Justiça destitui poder familiar de mãe sobre filho após tentativa de “adoção à brasileira”
Uma criança foi destituída do poder familiar após a mãe deixá-la com um casal de Tangará. O fato ocorreu em 2020 e na semana que passou, o Tribunal de Justiça de Santa Catarina (TJSC) confirmou a sentença proferida pela comarca do município.

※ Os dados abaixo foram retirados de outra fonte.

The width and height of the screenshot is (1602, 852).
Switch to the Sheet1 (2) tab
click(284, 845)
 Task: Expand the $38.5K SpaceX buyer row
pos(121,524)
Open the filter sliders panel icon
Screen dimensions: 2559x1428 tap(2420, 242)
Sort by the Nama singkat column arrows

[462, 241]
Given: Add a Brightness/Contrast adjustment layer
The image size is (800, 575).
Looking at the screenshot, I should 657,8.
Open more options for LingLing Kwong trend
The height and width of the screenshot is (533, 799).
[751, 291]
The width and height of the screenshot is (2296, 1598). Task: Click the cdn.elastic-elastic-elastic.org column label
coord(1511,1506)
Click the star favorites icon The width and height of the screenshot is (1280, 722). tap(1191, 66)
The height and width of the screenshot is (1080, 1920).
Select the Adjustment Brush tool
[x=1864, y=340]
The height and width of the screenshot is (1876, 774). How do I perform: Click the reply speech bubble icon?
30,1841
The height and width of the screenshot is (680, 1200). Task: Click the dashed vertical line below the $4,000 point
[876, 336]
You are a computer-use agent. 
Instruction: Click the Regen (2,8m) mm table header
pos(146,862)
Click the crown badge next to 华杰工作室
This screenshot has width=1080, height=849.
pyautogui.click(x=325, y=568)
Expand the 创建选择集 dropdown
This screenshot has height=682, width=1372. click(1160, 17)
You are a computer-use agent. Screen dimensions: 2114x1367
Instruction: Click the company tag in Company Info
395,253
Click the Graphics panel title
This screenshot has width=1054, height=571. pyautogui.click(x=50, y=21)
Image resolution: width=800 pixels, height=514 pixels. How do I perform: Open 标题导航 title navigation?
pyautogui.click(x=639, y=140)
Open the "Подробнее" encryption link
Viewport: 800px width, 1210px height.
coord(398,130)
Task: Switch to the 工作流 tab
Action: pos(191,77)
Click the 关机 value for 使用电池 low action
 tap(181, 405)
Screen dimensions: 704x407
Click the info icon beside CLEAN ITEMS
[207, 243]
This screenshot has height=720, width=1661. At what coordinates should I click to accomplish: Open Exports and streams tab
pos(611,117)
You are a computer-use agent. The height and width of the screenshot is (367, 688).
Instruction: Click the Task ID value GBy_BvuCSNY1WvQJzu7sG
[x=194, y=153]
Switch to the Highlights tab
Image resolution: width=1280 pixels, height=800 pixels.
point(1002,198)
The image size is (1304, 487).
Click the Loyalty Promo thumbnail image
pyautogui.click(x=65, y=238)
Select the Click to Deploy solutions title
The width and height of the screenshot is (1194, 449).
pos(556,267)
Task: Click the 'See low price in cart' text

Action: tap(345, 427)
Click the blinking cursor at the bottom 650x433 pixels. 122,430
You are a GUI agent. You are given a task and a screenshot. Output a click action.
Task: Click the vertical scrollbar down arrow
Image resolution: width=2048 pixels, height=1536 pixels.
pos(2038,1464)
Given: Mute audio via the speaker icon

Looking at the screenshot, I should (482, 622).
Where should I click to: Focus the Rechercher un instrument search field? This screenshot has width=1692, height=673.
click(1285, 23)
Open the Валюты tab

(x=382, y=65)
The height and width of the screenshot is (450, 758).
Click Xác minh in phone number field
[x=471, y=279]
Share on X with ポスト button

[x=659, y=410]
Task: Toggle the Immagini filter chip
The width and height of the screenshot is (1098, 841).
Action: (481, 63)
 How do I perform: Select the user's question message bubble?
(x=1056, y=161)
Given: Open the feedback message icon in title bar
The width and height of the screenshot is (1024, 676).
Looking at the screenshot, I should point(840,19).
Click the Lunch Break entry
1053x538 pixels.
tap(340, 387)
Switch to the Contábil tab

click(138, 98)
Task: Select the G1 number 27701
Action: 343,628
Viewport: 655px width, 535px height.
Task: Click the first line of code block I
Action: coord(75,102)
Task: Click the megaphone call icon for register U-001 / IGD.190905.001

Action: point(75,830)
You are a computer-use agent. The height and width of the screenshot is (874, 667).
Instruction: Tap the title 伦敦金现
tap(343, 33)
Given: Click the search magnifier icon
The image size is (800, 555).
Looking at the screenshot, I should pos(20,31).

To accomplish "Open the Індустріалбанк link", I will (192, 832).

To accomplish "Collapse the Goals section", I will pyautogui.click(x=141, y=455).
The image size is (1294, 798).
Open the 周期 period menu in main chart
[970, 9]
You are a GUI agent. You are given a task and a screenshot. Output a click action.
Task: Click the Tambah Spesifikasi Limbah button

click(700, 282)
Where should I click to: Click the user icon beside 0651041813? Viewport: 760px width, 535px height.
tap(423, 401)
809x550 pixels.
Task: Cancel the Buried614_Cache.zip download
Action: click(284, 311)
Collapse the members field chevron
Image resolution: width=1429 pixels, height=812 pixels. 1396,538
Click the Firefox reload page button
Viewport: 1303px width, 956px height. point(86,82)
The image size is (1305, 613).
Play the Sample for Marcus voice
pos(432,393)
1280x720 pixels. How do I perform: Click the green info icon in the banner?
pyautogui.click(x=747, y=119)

O bebê foi encaminhado para o sistema de adoção de forma legal, após um casal tentar realizar a “adoção à brasileira”, uma prática ilegal que desrespeita casais regularmente inscritos nos cadastros de adoção. Segundo as informações do processo, o casal se dispôs a ajudar a gestante a cuidar da criança após o nascimento. Estes fizeram um documento em cartório no qual eles teriam a guarda do bebê. Mas o caso chegou as autoridades, que passaram a investigar.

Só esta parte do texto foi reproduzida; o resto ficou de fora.